* _EXCERPTED PASSAGE_:
********
FWIW, if you want to experiment with how variadic functions and va_list behaves on different platforms, you can try e.g. this test snippet:
void vararg(int a, ...);
void call_vararg(void) {
vararg(7, 8, 9, 10.0, 11, 12.0, 13);
}
void other(__builtin_va_list ap);
void receive_vararg(int a, ...) {
__builtin_va_list ap;
__builtin_va_start(ap, a);
other(ap);
__builtin_va_end(ap);
}
int use_vararg(__builtin_va_list *ap) {
return __builtin_va_arg(*ap, int);
}
Compiling this with e.g. "clang -target {aarch64-windows,aarch64-linux-gnu,arm64-apple-darwin} -S -O2 -o - test.c" lets you have a look at what they end up like. E.g. use_vararg is identical between darwin and windows, while call_vararg is kind of similar between linux and windows (except windows passes all variadic args in GPRs), and receive_vararg is pretty different between all of them.
Is this a terrible idea?
Building these "ABI wrappers" using an "apple_abi" attribute seemed a good idea at the beginning, but this already raises some concerns (see above), and I'd be willing to hear any arguments that show that this is actually a bad idea.
********
* _AVAILABLE DATA_:
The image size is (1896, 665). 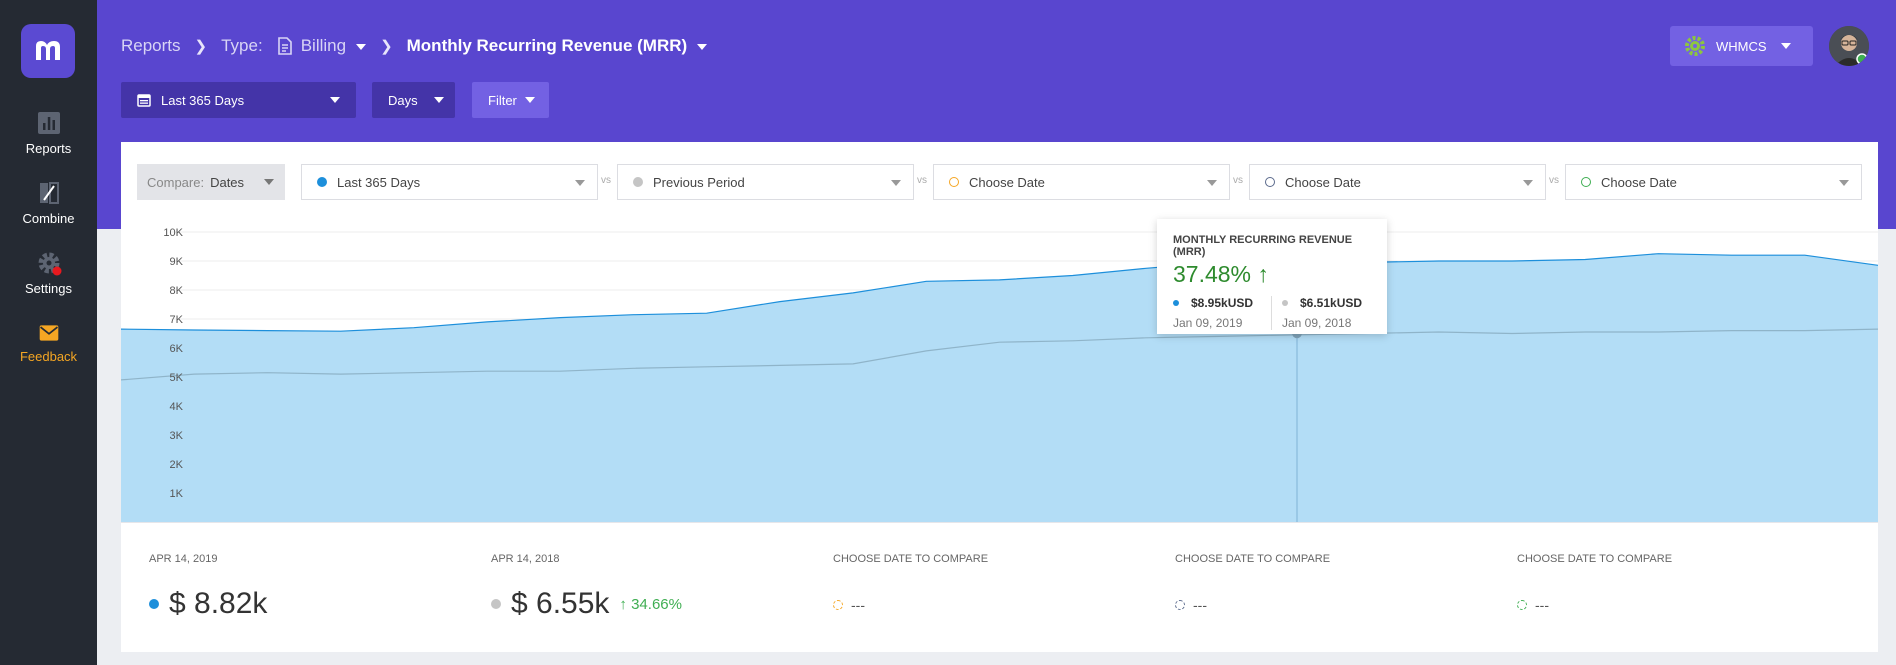 What do you see at coordinates (48, 343) in the screenshot?
I see `sidebar-item-feedback: Feedback` at bounding box center [48, 343].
********
* _TASK INSTRUCTIONS_:
#1 Write out the post on variadic functions word for word, from "Is this a terrible" to "a bad idea.".
#2 Pick up the post on variadic functions after its last sentence and keep it going.
The lines stand apart from the post on variadic functions and are separate material.

* _YOUR WRITTEN ANSWERS_:
#1
Is this a terrible idea?
Building these "ABI wrappers" using an "apple_abi" attribute seemed a good idea at the beginning, but this already raises some concerns (see above), and I'd be willing to hear any arguments that show that this is actually a bad idea.

#2
It's certainly more sustainable and durable to provide full, proper implementations of the target, like Darling and Wine do, but even then, being able to build a function taking arguments with a foreign calling convention does sound sensible and useful to me.
Depending on exactly where you draw the line between "emulated"/foreign executables and native host system, you might not have any variadic functions in the border interface layer, and then you might get away without such support in the compiler, but to me, it sounds like a useful thing to have in any case.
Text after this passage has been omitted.